The delegates visited Stockholm, Åre and Falun during the busy visit, which saw them see the proposed venues for the bid and meet local politicians and stakeholders.
“You expect a busy week, because what we’re speaking about here is a bid for the Olympic Games in 2026, so there is a lot of ground to cover, a lot of people and stakeholders to meet,” explained Dubi.
“When you have fascinating conversation the whole week, it’s very dense, it’s rich and it makes it for a great experience. You come back after a week of work like this having learnt a lot. We go back to the Commission with a huge volume of information that we will now process and hopefully reflect in a report which will be produced in a few weeks from now.”
Dubi, who was joined by Evaluation Commission chief Octavian Morariu and a number of other delegates on behalf of the IOC, admitted that he arrived in Sweden with ‘very high’ expectations, but these were all fulfilled during the five-day trip.

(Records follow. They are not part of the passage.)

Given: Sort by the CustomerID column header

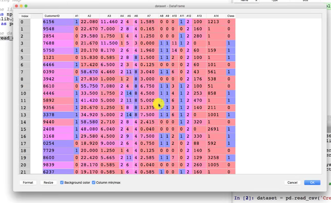Looking at the screenshot, I should 58,16.
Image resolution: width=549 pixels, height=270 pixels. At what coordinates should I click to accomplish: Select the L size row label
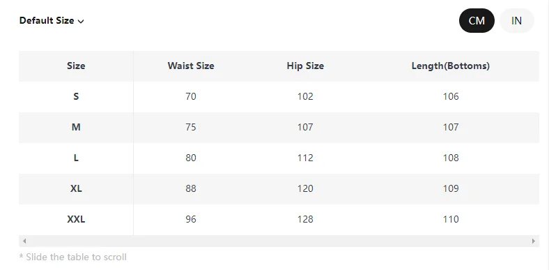[76, 158]
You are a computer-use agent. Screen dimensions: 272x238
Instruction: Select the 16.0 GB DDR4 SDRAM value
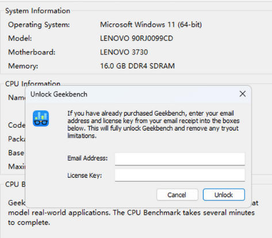[137, 66]
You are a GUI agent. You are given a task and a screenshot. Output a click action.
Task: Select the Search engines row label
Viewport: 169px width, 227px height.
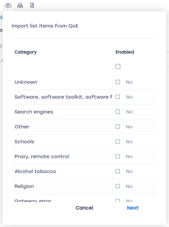[x=34, y=112]
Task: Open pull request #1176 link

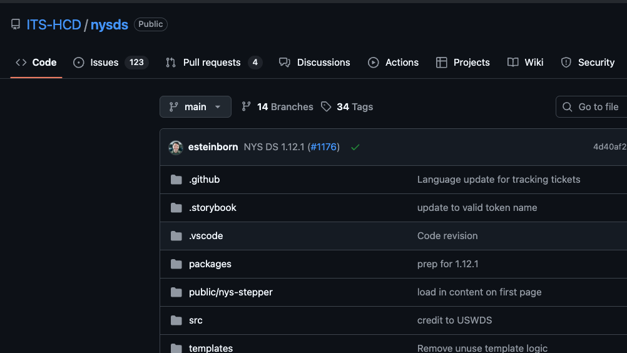Action: (x=324, y=147)
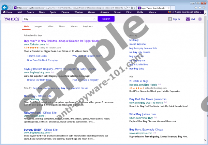Open the Yahoo settings gear icon

click(200, 19)
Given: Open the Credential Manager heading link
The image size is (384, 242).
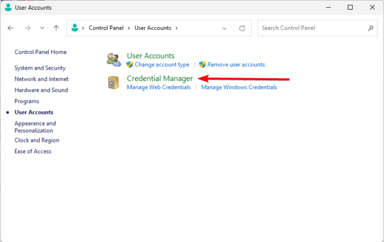Looking at the screenshot, I should pos(160,78).
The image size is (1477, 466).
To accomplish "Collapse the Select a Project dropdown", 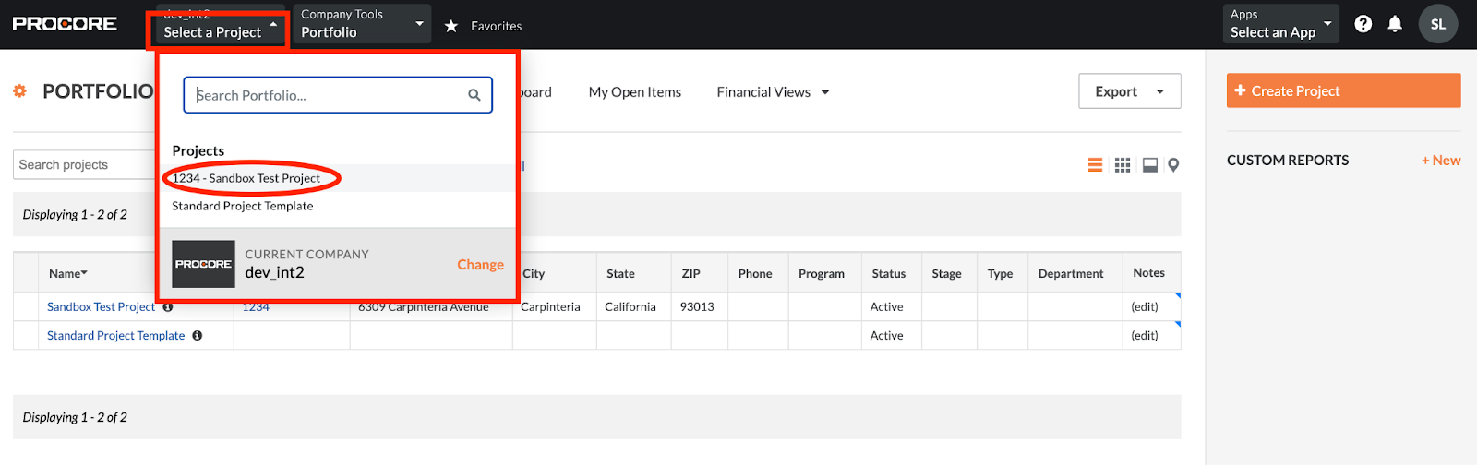I will tap(220, 30).
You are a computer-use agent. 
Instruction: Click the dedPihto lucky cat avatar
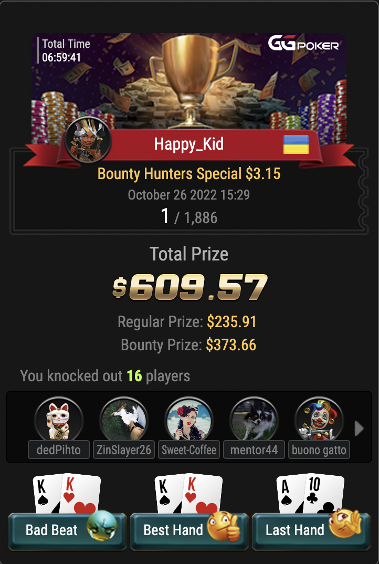(x=59, y=420)
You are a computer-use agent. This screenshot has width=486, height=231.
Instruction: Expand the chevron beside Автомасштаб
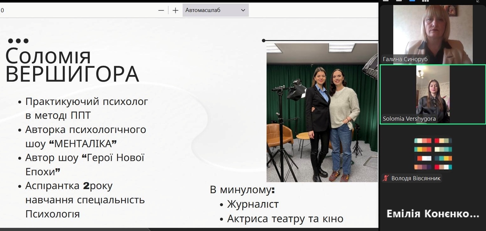point(243,10)
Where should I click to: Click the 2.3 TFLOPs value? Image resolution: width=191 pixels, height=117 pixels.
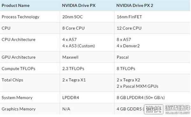click(x=73, y=69)
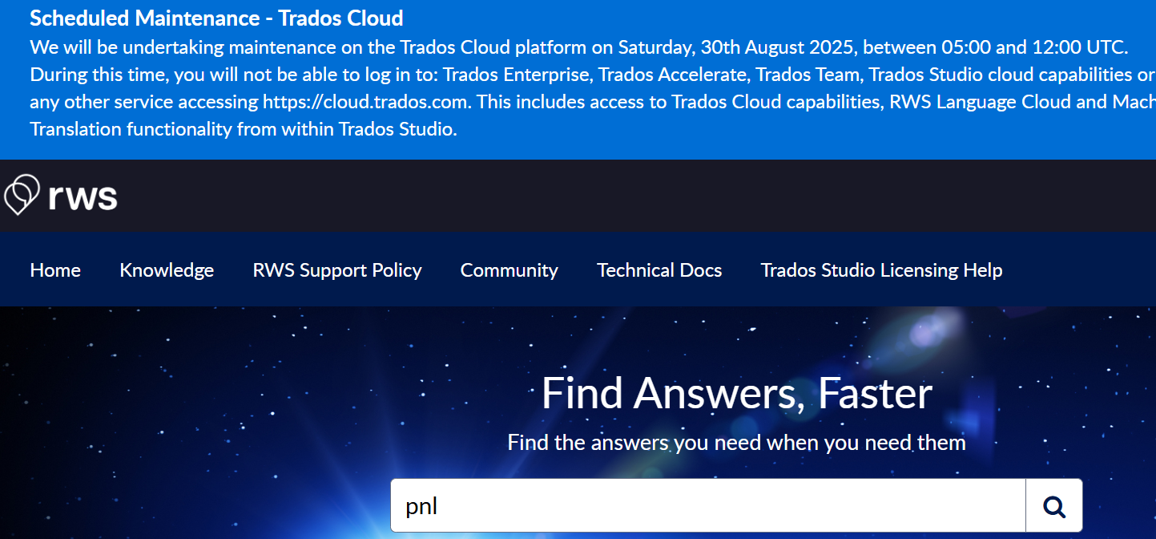Screen dimensions: 1156x539
Task: Visit the Community section
Action: (x=509, y=270)

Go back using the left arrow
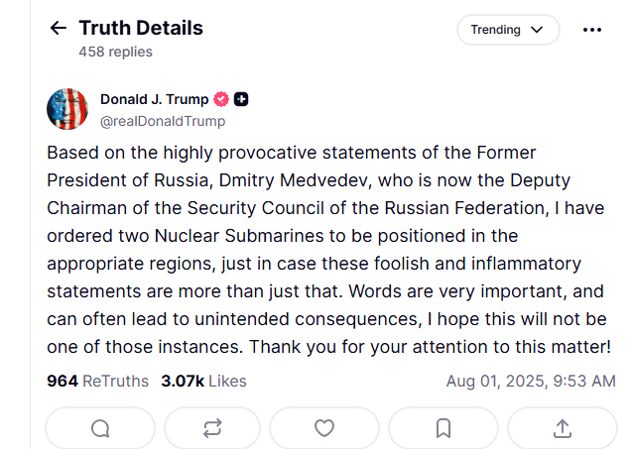point(58,29)
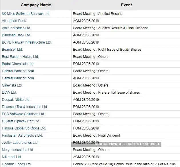Click the Company Name column header

36,5
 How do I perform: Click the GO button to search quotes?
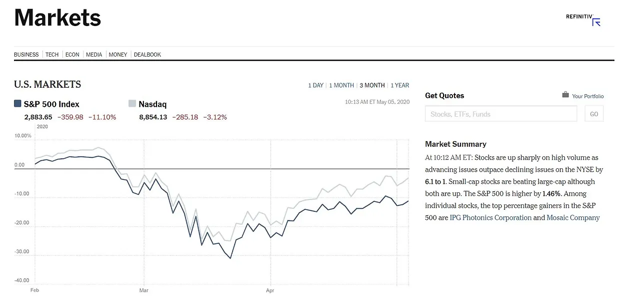594,114
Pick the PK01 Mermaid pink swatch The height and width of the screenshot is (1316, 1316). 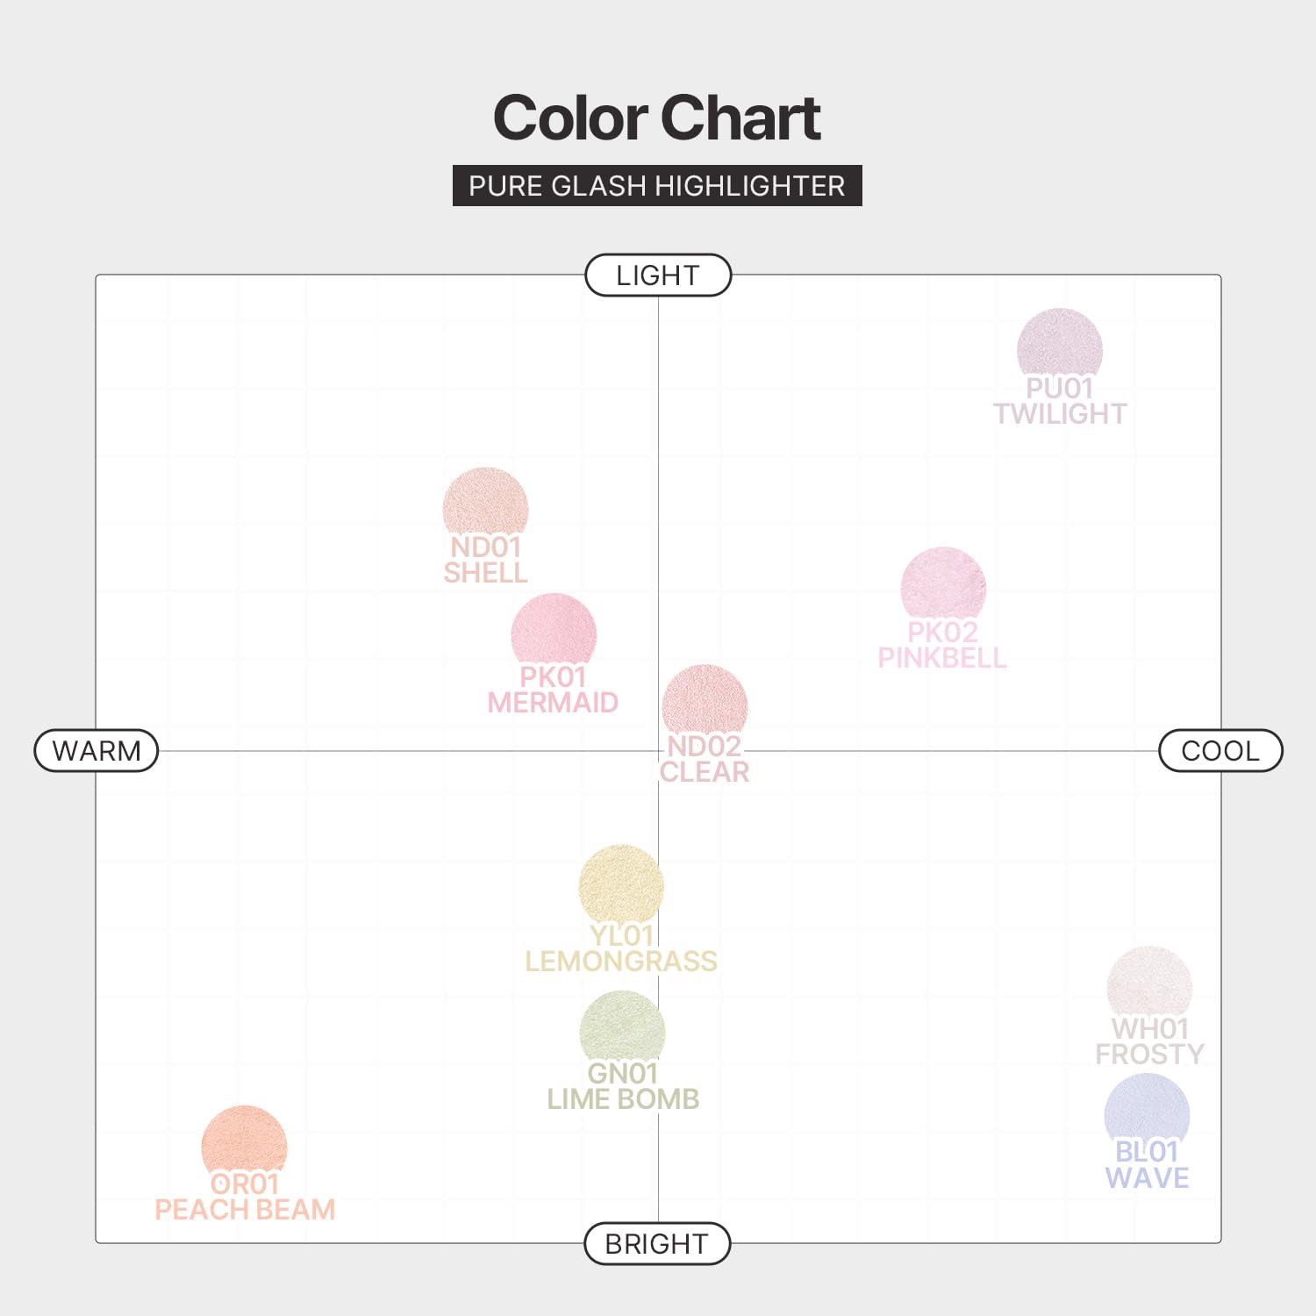coord(554,630)
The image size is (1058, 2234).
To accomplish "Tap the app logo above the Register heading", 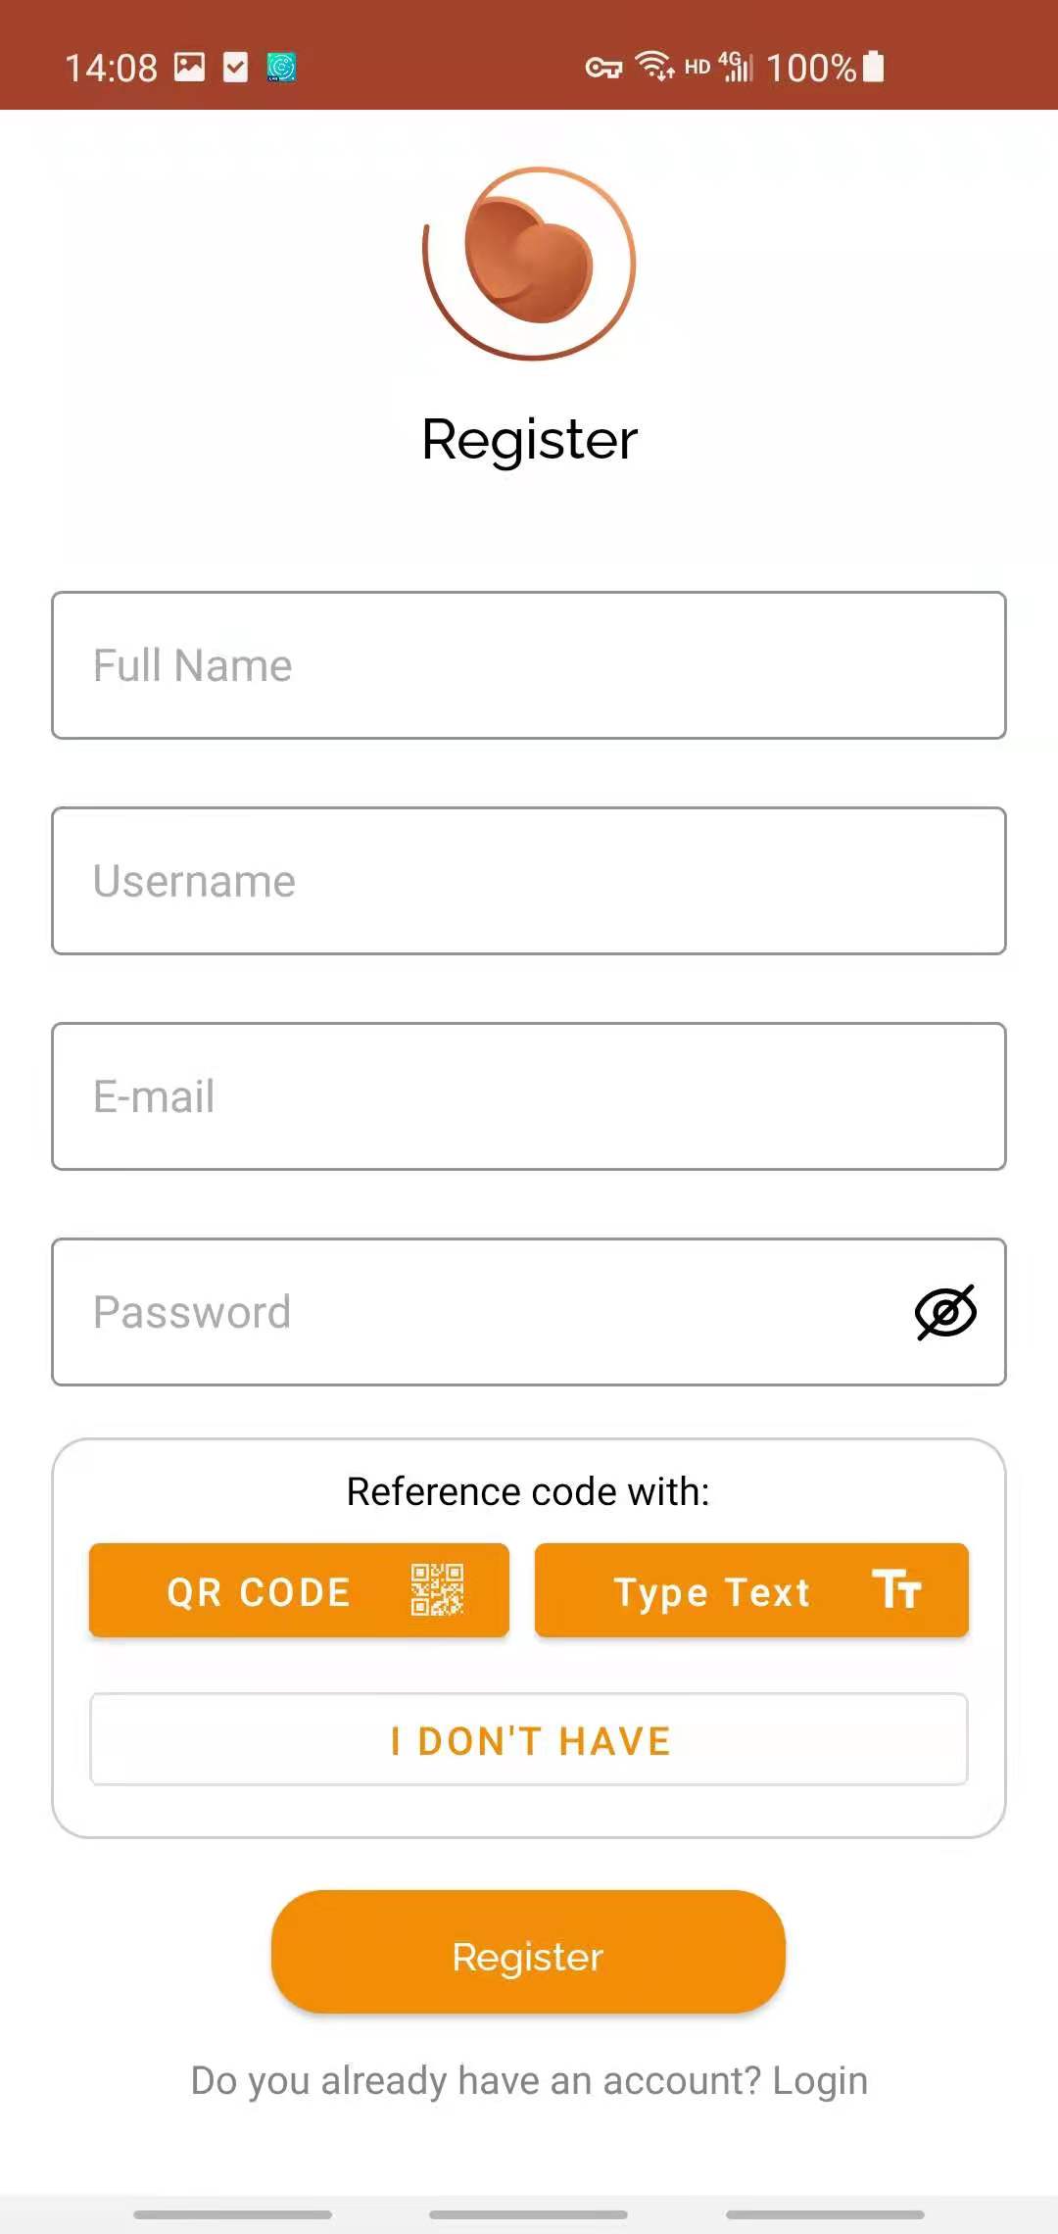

“We’ve seen in Åre, Falun and Stockholm that the operators of the venues are top notch organisers,” he added. “They’re people who speak the same language – that’s reassuring and fulfilling because you’re on the same wave length.”
He continued: “So again, expectations were high, but really fulfilled, with a truly impressive quality of venue and incredible people. I also met a number of the stakeholder groups including the business community, and they’re very supportive, engaged and proud to be contributing to sport in Sweden. This is fantastic, when you have the public authorities, organisers that know their job and the business community behind you, it’s a real strength.”
Dubi explained that, with the Games still seven years away, and Swedish organisers having experience of delivering big events, it could be possible to start preparations later than usual for the event if it is awarded to Sweden in June 2019, in line with the IOC’s Agenda 2020 and Stockholm Åre 2026’s bid to deliver the most sustainable Olympic Games in history.
“In the context of Paris Roland Garros for example, or Los Angeles, you have organisers that have delivered big events like World Championships, so you can start your operational preparation later. This is something that we’ve started to test. We’ve done it to some extent in Buenos Aires, and we’re doing it right now in Tokyo. Here would be ideal, because some of the plans that have been developed for Åre’s Alpine Ski World Championships can be re-used, so you have a shorter time frame for the organisation, which is the really clever thing to do.”